YOUR GOAL:
Reproduce each of the following lines word for word.

▽

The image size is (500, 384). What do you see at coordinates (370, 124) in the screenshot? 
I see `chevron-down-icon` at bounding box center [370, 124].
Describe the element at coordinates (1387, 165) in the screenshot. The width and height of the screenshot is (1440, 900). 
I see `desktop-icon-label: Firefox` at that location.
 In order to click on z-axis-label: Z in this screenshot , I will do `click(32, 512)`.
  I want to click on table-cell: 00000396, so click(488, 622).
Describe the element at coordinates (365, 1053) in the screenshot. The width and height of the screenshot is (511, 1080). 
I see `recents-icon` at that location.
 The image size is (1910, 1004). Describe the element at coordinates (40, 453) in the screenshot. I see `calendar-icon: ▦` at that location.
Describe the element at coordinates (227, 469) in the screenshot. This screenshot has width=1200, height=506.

△

TASK ANSWER:
The image size is (500, 384). What do you see at coordinates (370, 124) in the screenshot? 
I see `chevron-down-icon` at bounding box center [370, 124].
Describe the element at coordinates (1387, 165) in the screenshot. The width and height of the screenshot is (1440, 900). 
I see `desktop-icon-label: Firefox` at that location.
 In order to click on z-axis-label: Z in this screenshot , I will do `click(32, 512)`.
  I want to click on table-cell: 00000396, so click(488, 622).
Describe the element at coordinates (365, 1053) in the screenshot. The width and height of the screenshot is (511, 1080). 
I see `recents-icon` at that location.
 The image size is (1910, 1004). Describe the element at coordinates (40, 453) in the screenshot. I see `calendar-icon: ▦` at that location.
Describe the element at coordinates (227, 469) in the screenshot. This screenshot has width=1200, height=506.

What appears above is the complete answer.